Improved speed and efficiency
The partnership aims to boost the speed and efficiency of packaging and bottling lines. Nixon adds that the partners design for “high-speed, high variability, and high SKU complexity.”
“PepsiCo runs extremely fast, highly agile packaging operations. In the work Siemens has done with PepsiCo, we’ve used Digital Twin Composer to simulate high-speed bottle handling, case packing cycles, stretch of conveyor networks, and the impacts of shifting SKUs and formats.”
“The combination of Siemens’ capabilities and Nvidia’s accelerated computing allows teams to simulate and validate format changes well before lines are reconfigured.”
Ease of adoption
Discussing the conversion of existing packaging equipment into digital twins, Nixon says Siemens’ Composer is designed for today’s “retrofit reality — the industry’s biggest current challenge,” while also supporting greenfield scaling as a future opportunity.
“Most packaging lines are a mix of legacy machines, OEM-specific systems, and custom controls. Digital Twin Composer lets teams start from whatever fidelity they have: computer-aided design where available, point clouds where computer-aided design doesn’t exist, and domain-specific simulation templates for common equipment types.”
The digital twin and AI solutions by Siemens and Nvidia are easy to integrate in PepsiCo’s packaging lines.For PepsiCo, Siemens built “usable, decision-ready models quickly using existing engineering data plus on-site scans.”

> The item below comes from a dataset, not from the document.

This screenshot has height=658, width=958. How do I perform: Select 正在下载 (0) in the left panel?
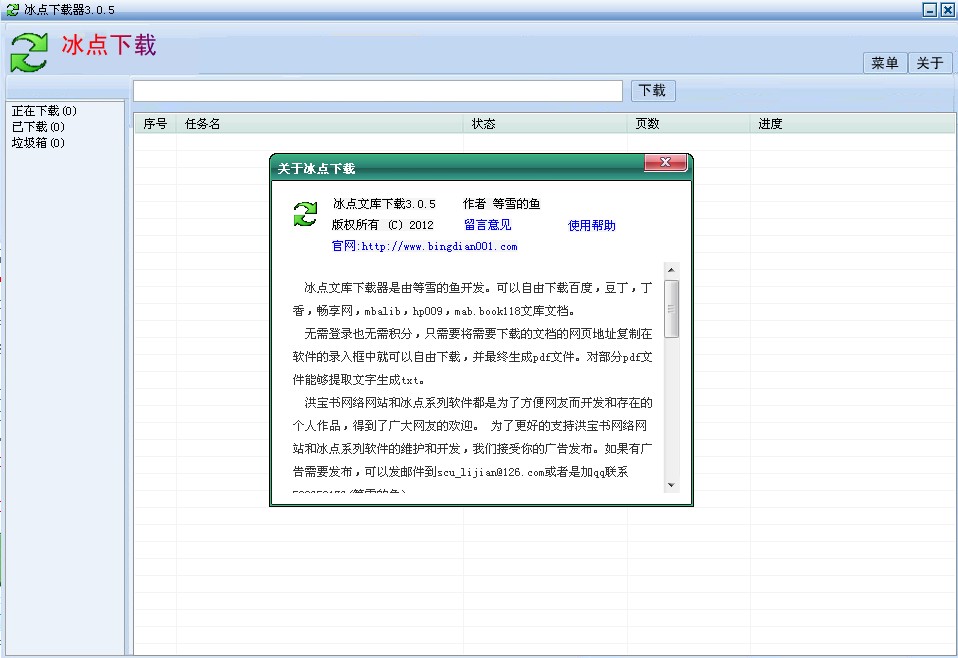pos(44,111)
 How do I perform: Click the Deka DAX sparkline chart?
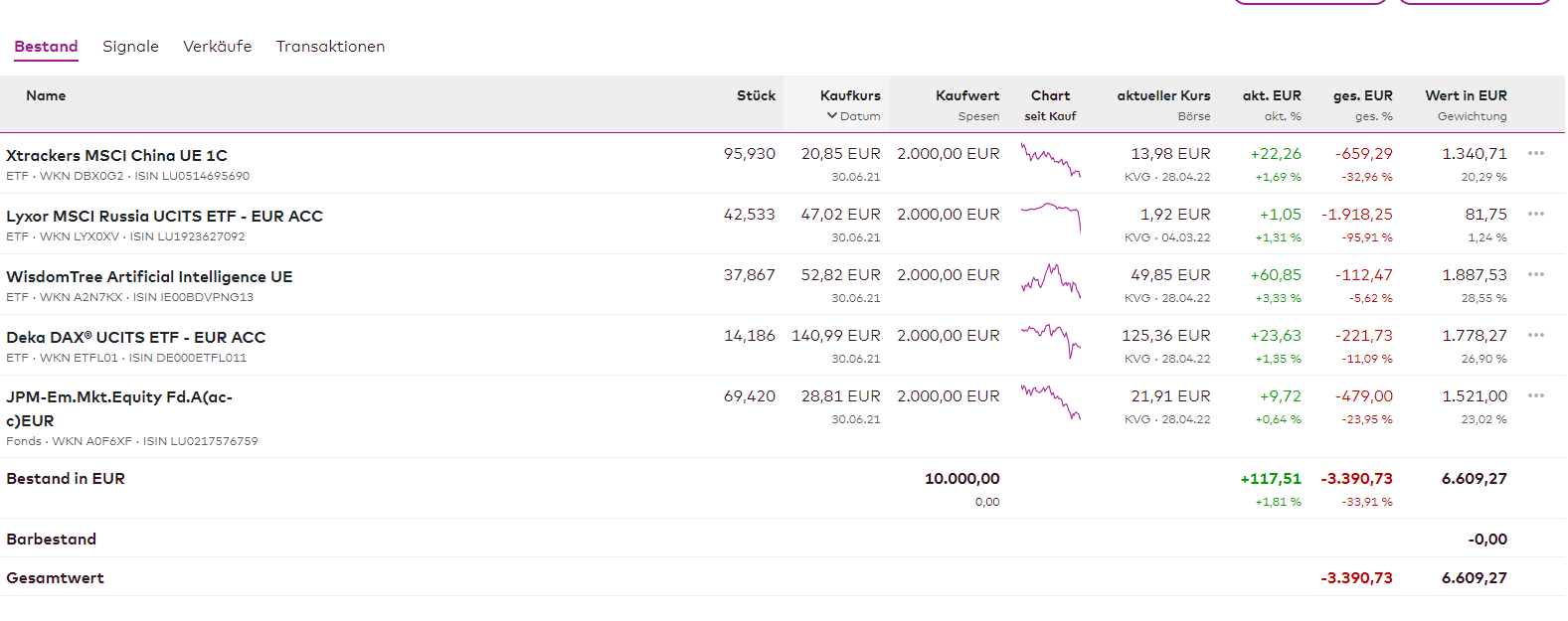tap(1050, 340)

“The message to the industry is simple: you don’t need a perfect dataset to start. You need willingness, collaboration, and a platform built for highly complex brownfield environments. That’s where Composer stands out.”
Hammadou adds that AI agents can improve line balancing (ensuring each aspect of a packaging line is properly matched) and throughput in packaging plants.
“This improvement can be achieved by continuously sensing real-time machine, labor, and material data, identifying true bottlenecks, and dynamically rebalancing speeds, tasks, and buffers across the line.”
“Instead of relying on static engineering assumptions or periodic ‘overall equipment efficiency’ reviews, agents anticipate disruptions, harmonize equipment speeds based on SKU behavior, reduce micro-stoppages, and optimize changeovers and labor allocation before throughput is impacted.”
Coordinated across equipment, operations, quality, and maintenance, these agents optimize the system as a whole, balancing throughput, quality, safety, and wear, asserts Hammadou.
“The result is higher sustained output, faster recovery from variability, and measurable throughput gains without additional capital investment.”